The non-recognition of customary marriages sometimes led to severe hardship in that children were not regarded as legitimate and that wives of customary marriages were not given the same status as wives from civil marriages in matters of intestate succession and maintenance.11
The South African Law Reform Commission wrote several Discussion Papers and made proposals regarding the recognition of customary marriages. The Commission attempted to reconcile customary and civil law traditions in proposed legislation.12
With the introduction of the Interim Constitution (Constitution of the Republic of South Africa 200 of 1993) and the final Constitution of the Republic of South Africa, 1996 (hereafter Constitution) a new dispensation was introduced. Not only does section 112 of the Constitution state that customary law must be applied where applicable, subject to the Constitution, but section 15(3) states that nothing prevents legislation from recognising, inter alia, marriages concluded ‘under any tradition, or a system of religious, personal or family law.’ Section 9 of the Constitution further regulates that everyone should have the right to equal protection of the law.
----------------
** The task **
Using the text on customary marriages above, answer:
(a) In which two matters were wives of customary marriages not given the same status as wives from civil marriages?
(b) What did the South African Law Reform Commission try to reconcile in proposed legislation?
(c) Which section of the Constitution says everyone should have the right to equal protection of the law?

** Given material **
----------------
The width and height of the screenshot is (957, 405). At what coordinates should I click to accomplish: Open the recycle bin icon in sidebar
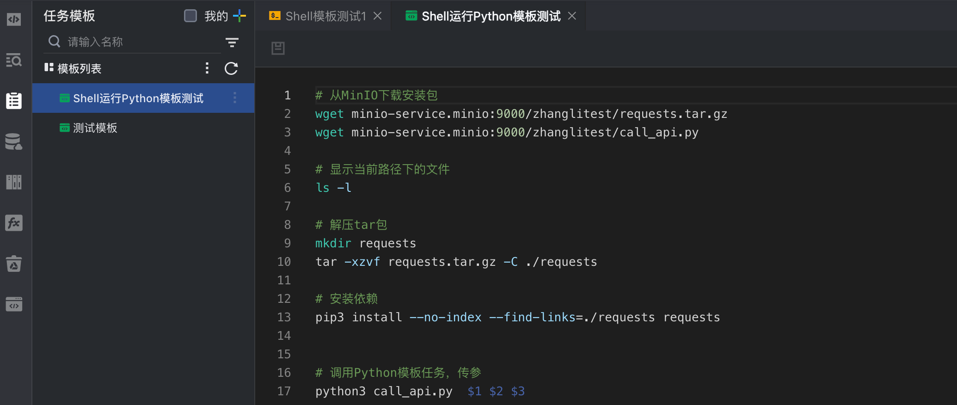coord(14,264)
----------------
** Solved exercise **
(a) Intestate succession and maintenance.
(b) Customary and civil law traditions.
(c) Section 9.